** BRIEF **
Whenever a line in the material below includes "Directory", copy that line.

================================

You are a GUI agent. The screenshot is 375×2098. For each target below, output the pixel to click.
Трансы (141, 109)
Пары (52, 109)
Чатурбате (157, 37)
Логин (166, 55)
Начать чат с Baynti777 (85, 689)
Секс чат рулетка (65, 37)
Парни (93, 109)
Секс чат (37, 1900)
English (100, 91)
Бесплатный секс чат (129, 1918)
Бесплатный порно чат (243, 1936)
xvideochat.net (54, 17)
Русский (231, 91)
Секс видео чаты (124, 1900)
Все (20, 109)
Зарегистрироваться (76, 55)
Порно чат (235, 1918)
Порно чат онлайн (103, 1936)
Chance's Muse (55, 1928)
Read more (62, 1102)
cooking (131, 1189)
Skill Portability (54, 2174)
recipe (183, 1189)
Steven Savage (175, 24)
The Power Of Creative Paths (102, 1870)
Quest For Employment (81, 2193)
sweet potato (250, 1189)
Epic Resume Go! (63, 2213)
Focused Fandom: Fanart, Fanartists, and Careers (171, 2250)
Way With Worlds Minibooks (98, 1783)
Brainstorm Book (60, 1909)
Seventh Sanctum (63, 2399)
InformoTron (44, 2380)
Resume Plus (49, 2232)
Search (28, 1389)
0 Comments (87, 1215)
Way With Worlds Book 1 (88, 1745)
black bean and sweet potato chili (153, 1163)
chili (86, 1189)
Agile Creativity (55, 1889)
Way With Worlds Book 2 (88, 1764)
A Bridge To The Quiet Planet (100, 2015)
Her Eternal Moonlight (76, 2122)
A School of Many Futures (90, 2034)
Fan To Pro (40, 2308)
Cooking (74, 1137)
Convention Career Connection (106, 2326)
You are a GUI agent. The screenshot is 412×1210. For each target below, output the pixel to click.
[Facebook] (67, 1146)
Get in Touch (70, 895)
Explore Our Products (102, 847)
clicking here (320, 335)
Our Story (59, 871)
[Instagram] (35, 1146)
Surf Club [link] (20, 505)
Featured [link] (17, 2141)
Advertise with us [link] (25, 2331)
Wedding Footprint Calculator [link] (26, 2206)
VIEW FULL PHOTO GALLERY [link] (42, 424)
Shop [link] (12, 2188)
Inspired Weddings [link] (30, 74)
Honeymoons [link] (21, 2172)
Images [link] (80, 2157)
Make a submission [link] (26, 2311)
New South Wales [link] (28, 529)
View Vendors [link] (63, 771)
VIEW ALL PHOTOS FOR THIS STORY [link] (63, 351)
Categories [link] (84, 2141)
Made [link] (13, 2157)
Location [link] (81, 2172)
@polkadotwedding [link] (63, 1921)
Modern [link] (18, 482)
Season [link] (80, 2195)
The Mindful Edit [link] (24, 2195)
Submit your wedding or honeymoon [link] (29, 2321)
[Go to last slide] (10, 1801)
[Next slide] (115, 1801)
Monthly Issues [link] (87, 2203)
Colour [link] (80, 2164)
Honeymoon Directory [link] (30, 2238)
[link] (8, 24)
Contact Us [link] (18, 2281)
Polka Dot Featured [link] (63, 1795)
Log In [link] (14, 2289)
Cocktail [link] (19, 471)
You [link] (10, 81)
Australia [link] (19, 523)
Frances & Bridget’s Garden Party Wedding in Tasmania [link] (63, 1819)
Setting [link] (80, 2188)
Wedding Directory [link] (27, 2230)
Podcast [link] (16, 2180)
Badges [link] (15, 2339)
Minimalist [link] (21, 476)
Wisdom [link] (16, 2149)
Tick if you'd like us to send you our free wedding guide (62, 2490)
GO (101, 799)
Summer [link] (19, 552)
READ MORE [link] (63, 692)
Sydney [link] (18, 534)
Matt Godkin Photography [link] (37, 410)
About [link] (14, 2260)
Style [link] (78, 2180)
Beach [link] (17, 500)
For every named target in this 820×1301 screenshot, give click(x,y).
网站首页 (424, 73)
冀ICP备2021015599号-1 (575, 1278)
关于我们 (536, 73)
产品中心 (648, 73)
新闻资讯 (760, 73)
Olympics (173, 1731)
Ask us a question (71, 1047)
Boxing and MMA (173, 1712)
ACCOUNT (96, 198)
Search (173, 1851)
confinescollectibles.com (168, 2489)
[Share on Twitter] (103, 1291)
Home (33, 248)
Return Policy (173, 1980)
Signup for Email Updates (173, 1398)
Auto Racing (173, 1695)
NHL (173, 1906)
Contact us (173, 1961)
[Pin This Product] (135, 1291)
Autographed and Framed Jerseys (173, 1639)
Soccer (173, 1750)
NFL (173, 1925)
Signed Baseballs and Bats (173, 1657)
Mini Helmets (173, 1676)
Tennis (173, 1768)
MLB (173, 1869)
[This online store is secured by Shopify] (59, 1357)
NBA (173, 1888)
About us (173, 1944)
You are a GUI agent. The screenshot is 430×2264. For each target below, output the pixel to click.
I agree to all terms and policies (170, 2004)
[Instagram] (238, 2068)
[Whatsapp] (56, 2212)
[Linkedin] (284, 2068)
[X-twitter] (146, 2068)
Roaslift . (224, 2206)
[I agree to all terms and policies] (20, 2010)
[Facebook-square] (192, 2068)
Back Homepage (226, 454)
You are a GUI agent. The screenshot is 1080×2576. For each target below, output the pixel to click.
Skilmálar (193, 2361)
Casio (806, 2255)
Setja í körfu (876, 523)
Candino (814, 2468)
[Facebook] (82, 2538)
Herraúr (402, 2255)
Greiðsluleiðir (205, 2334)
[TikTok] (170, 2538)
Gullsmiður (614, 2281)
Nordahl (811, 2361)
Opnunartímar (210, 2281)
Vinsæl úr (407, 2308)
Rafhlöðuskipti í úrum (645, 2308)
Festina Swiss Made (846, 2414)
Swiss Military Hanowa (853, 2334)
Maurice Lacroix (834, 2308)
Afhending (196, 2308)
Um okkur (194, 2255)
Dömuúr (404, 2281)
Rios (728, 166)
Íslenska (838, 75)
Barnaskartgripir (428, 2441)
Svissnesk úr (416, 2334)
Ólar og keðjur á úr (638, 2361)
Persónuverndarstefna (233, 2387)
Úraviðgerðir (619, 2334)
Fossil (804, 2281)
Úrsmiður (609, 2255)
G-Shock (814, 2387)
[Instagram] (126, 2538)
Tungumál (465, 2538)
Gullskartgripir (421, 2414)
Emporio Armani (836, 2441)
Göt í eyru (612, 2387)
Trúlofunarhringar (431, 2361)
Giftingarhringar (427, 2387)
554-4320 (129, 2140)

================================

** RESPONSE **
Honeymoon Directory [link] (30, 2238)
Wedding Directory [link] (27, 2230)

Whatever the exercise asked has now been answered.